For the first 8 years of its history, the fort was inhabited intermittently by the Dutch in seasonal migrations. But due to this, English Colonists from Virginia occupied the fort in 1635, after which time the Dutch retook the fort by force under the governor, Wouter van Twiller. This activity was the first armed conflict between the English and Dutch in the New World. After that, the fort was continuously manned, although the fort turned out to be ill-suited to the fur trade, since the riched fur trapping was on the west side of the Delaware River.
Between 1638-1655, Ft. Nassau and the area around it changed hands – and names and locations – between the Dutch and the Swedes several times. Specifically, in 1651, Dutch Governor Peter Stuyvesant dismantled Fort Nassau and moved it to what is now New Castle Delaware, and renamed it Ft.

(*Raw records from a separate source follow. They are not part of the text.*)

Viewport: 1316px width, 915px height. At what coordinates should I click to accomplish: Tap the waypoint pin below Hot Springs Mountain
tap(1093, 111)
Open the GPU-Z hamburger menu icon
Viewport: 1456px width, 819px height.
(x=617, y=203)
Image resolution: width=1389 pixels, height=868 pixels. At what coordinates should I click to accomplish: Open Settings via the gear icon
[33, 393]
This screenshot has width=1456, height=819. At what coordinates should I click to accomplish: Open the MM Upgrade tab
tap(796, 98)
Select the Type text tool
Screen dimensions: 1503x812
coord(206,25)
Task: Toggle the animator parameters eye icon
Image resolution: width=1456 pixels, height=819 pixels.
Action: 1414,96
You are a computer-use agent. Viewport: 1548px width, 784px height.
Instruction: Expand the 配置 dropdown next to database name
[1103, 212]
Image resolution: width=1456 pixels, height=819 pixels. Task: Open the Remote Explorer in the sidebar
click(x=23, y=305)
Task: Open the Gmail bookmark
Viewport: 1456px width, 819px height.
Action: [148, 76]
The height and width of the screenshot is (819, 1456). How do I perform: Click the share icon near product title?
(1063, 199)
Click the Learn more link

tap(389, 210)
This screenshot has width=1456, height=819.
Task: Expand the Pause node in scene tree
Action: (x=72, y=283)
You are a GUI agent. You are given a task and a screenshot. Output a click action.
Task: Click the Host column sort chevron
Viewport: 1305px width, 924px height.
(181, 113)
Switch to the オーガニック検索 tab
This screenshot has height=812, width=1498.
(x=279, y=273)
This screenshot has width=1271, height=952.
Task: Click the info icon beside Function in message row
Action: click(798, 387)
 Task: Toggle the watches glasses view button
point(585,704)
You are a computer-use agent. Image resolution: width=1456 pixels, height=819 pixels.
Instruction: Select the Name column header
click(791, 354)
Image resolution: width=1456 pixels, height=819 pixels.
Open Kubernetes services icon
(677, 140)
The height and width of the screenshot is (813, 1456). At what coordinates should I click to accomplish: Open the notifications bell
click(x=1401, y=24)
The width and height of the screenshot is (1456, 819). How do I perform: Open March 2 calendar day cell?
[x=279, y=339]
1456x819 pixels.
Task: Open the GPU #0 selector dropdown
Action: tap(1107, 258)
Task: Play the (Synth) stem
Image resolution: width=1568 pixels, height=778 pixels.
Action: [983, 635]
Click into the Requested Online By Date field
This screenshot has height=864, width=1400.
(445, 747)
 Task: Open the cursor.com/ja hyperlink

Casimir. In 1654, Swedish commander Johan Risingh tried to expel the Dutch from the Delaware Vallee by capturing Fort Casimir, and renamed it Fort Trinity.
But finally on September 11, 1655, Peter Stuyvesant led a Dutch force to retake Fort Trinity, and renamed it (again!) as New Amstel. The Dutch then occupied Fort Christiana on September 15th, so all of New Sweden came under Dutch control. The Dutch appointed John Paul Jacquet as governor, and made New Amstel the capital of the (newly) Dutch controlled colony.